(DATASET CONTENT begins)
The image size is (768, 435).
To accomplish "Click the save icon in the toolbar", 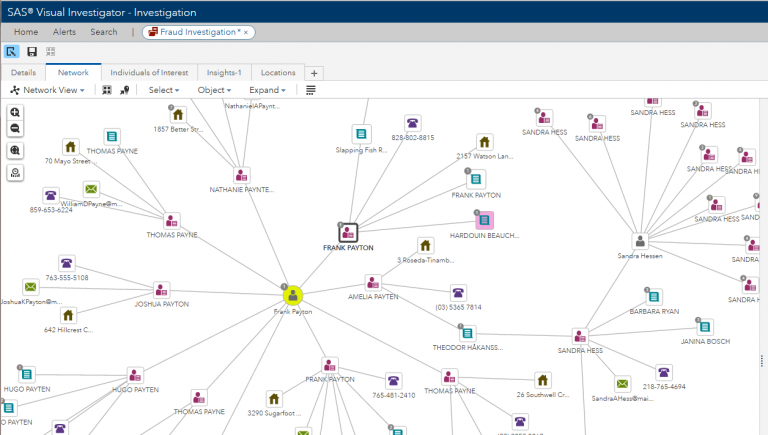I will (x=32, y=51).
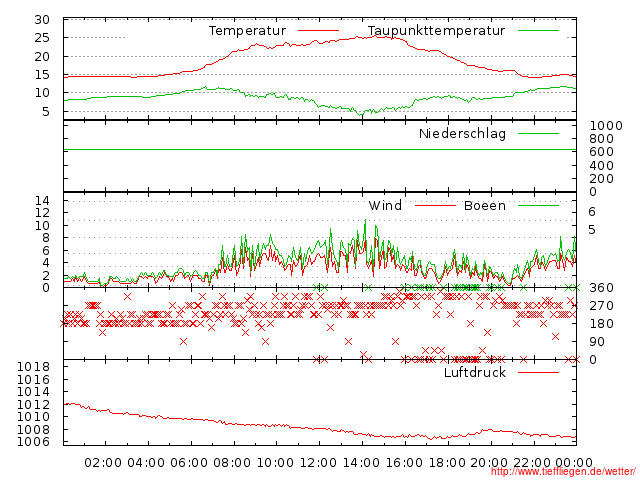The image size is (640, 480).
Task: Click the green Taupunkttemperatur legend line sample
Action: (x=538, y=31)
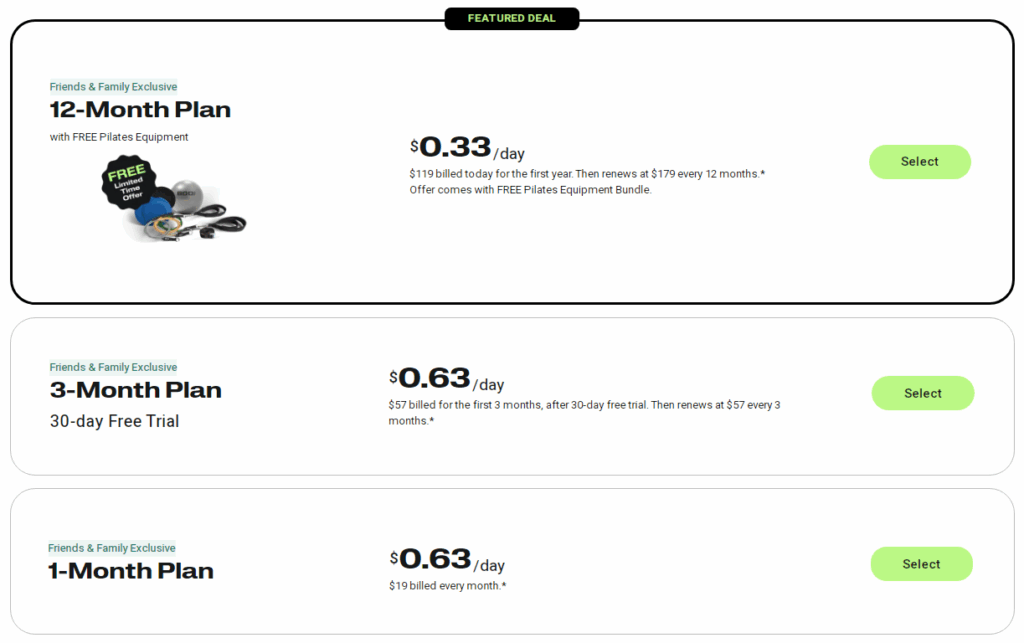Click the 3-Month Plan heading
This screenshot has height=643, width=1024.
pos(136,390)
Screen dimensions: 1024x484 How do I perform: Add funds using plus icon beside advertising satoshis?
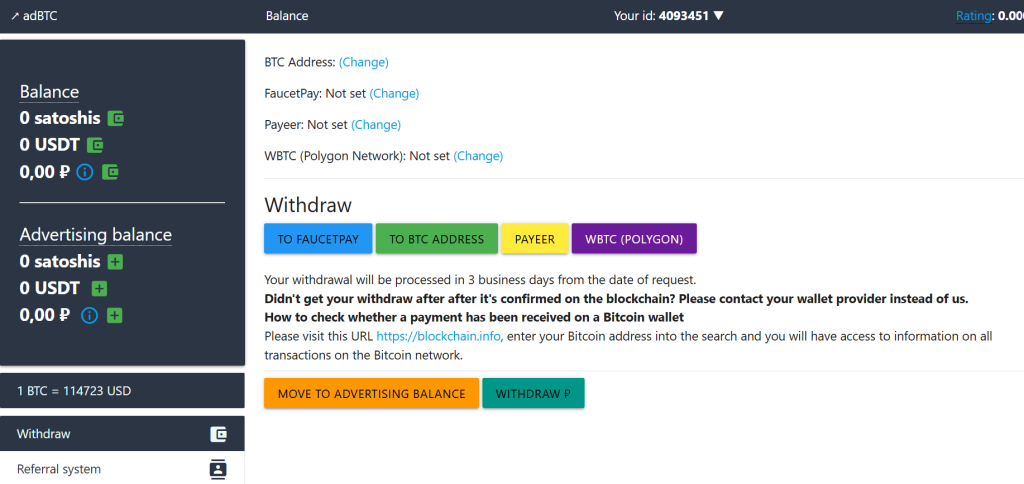click(115, 262)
(DATASET CONTENT ends)
When you reach the line with "Screen dimensions: 1024x484" in the entries above, start copying, and go on word for word to the last line; skip any picture.

• REPLY:
Screen dimensions: 1024x484 How do I perform: Add funds using plus icon beside advertising satoshis?
click(115, 262)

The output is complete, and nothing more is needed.